Boston Globe, Unions Reach Accord, Save Paper


The Boston Globe will continue to exist.

The New York Times Company (NYT) newspaper just announced it reached an agreement with six of its employees’ seven unions.

Globe management had threatened to shut down the paper within 60 days if the unions refused to abolish lifetime employment guarantees.

The paper remains in negotiations with the Newspaper Guild, which represents writers.

On Sunday, the Guild said it had proposed $10 million in cuts, representing ”tremendous sacrifices, across virtually all categories of compensation and benefits.”
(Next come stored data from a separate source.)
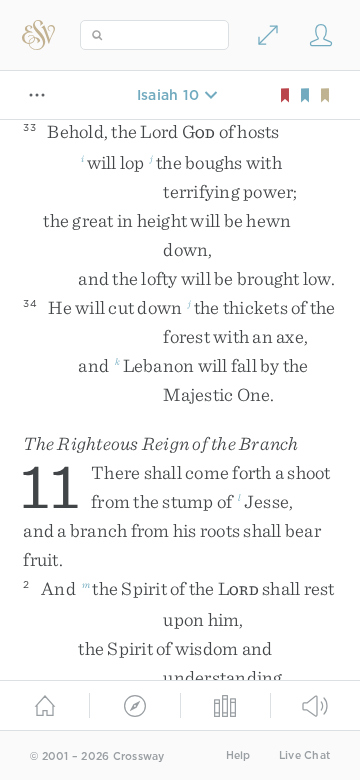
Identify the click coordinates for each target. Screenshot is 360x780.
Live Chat (304, 755)
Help (238, 755)
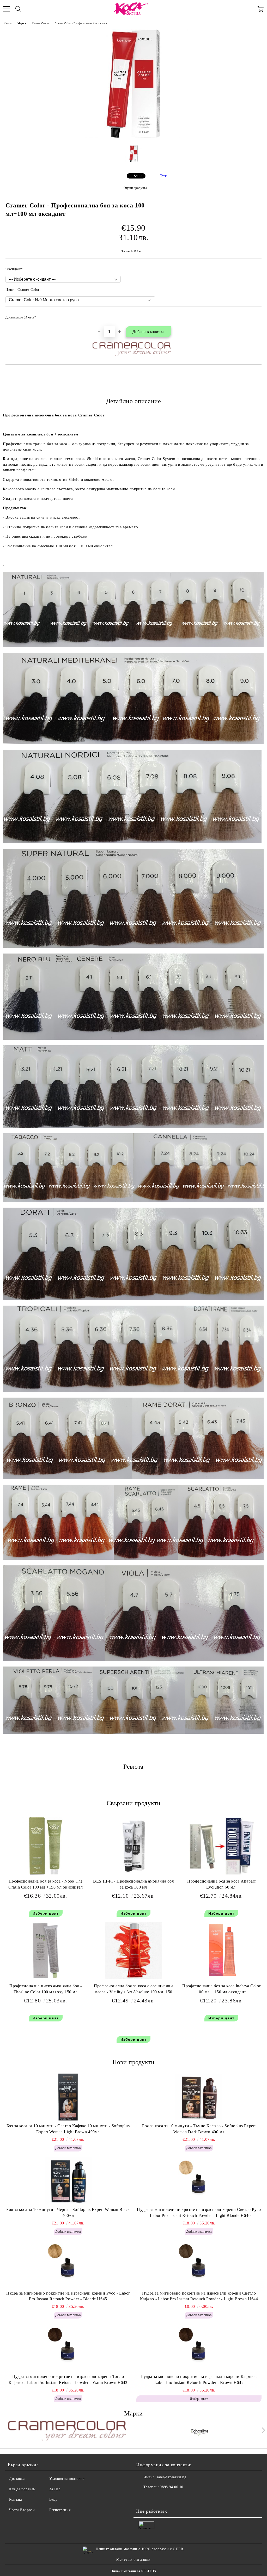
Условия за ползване (66, 2479)
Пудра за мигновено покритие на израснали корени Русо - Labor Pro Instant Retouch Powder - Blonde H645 (68, 2296)
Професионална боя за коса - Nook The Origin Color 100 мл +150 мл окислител (45, 1884)
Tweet (165, 176)
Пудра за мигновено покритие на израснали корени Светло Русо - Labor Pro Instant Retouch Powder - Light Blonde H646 (199, 2212)
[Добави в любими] (254, 315)
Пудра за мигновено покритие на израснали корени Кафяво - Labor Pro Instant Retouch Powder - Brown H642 (199, 2379)
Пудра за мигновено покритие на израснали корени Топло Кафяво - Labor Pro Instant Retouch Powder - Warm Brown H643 (68, 2379)
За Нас (54, 2489)
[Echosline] (200, 2431)
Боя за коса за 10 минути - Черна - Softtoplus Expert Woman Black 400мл (68, 2212)
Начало (8, 23)
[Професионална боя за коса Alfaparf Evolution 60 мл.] (221, 1873)
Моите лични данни (133, 2559)
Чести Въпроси (22, 2510)
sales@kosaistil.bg (171, 2477)
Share (138, 176)
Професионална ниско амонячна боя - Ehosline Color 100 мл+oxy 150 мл (45, 1989)
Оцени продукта (135, 188)
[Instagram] (154, 2497)
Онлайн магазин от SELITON (133, 2571)
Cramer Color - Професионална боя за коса (81, 23)
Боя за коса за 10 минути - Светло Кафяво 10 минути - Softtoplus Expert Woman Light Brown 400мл (68, 2129)
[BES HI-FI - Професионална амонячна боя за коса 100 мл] (133, 1873)
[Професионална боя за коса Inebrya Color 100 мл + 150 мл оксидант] (221, 1978)
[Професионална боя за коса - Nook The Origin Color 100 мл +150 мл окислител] (45, 1873)
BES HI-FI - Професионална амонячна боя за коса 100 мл (133, 1884)
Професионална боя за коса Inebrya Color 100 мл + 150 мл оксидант (221, 1989)
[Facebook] (143, 2497)
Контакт (16, 2499)
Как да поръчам (22, 2489)
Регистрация (59, 2510)
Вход (53, 2499)
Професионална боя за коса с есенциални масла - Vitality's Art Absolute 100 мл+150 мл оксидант (133, 1990)
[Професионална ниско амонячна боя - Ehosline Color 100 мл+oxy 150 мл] (46, 1978)
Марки (22, 23)
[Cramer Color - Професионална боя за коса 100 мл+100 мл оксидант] (133, 137)
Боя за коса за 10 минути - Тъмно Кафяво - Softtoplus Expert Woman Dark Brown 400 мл (199, 2129)
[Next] (262, 2430)
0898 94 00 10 (171, 2487)
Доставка (17, 2479)
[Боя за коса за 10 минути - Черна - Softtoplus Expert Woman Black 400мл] (68, 2180)
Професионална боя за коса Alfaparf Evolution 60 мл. (221, 1884)
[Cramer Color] (67, 2431)
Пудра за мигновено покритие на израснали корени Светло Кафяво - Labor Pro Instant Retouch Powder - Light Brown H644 (199, 2296)
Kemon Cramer (41, 23)
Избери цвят (46, 1913)
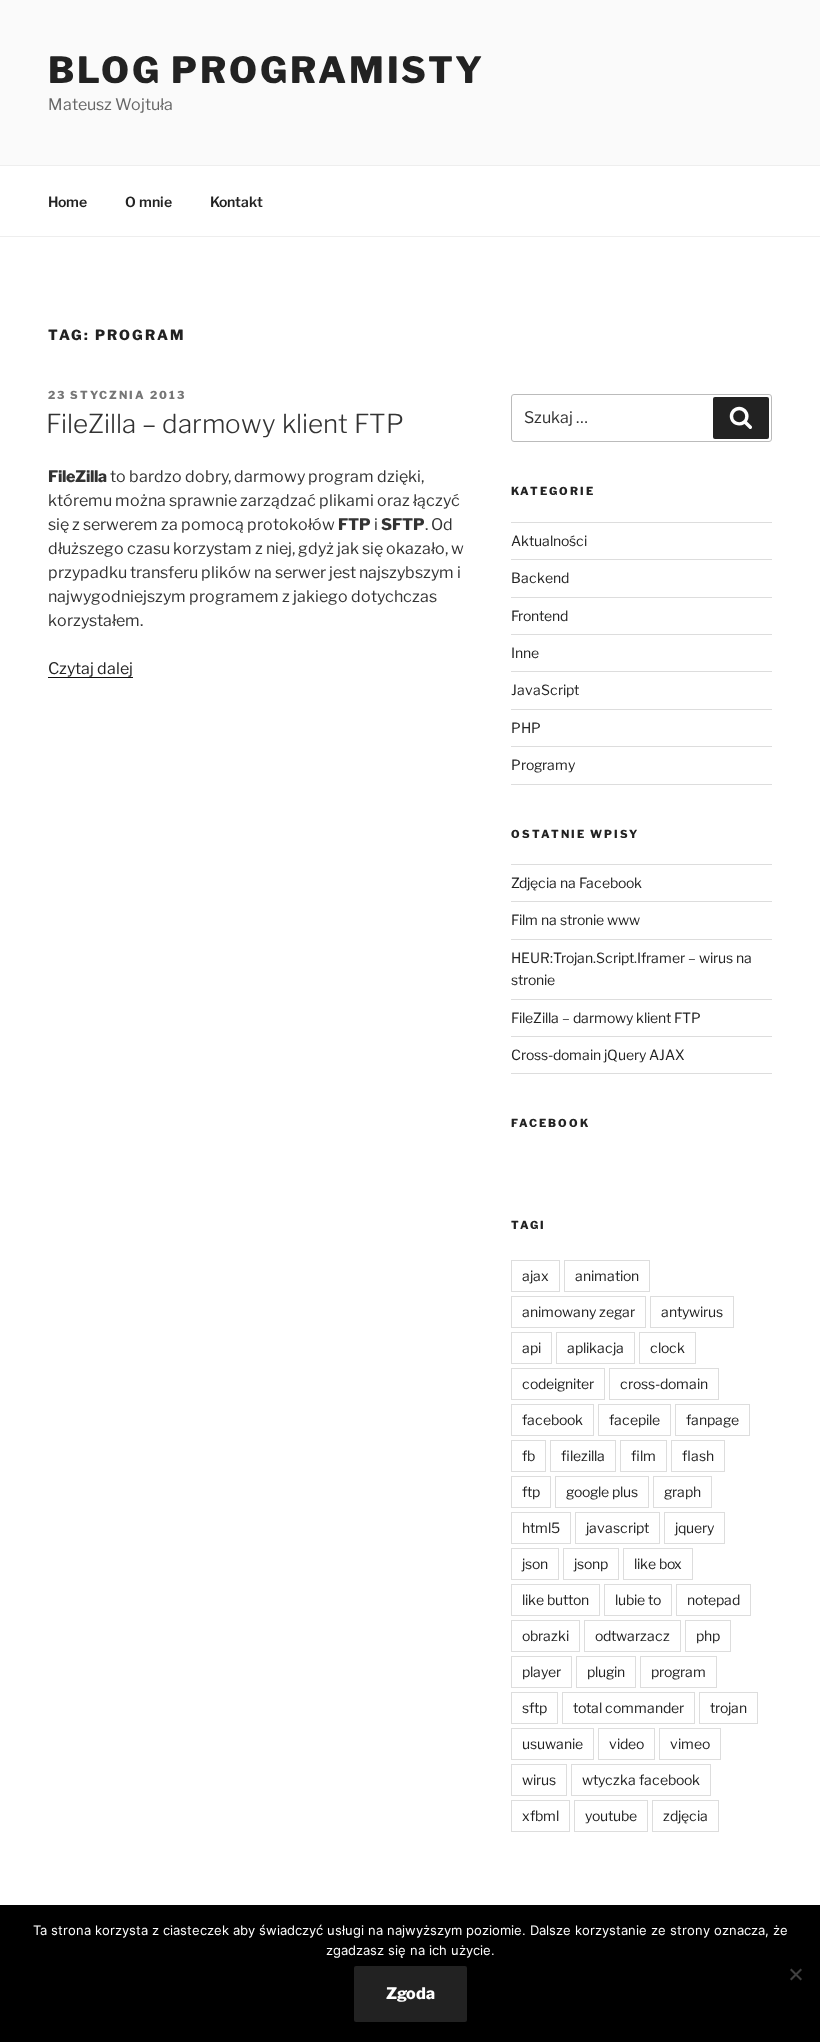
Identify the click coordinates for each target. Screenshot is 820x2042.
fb (528, 1455)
Here’s the statement from The Boston Globe announcing the news:

We are very pleased to have reached agreements with six of the seven unions that were involved in recent negotiations. This includes agreements with the drivers, mailers, pressmen, the electricians, machinists, and technical services group. As a result of these agreements, which are subject to ratification by union members, we expect to achieve both the workplace flexibility and the financial savings that we sought from these unions. We are not, therefore, making a filing today under the Workers Adjustment and Retraining Notification Act. We appreciate the productive and cooperative approach demonstrated by the leadership of these unions throughout these difficult negotiations.

We are disappointed, however, that we have not yet been able to reach an agreement with the Guild. Because of that, we are evaluating our alternatives under both the Guild contract and applicable law to achieve as quickly as possible the workplace flexibility and remaining cost savings we need to help put The Globe on a sound financial footing.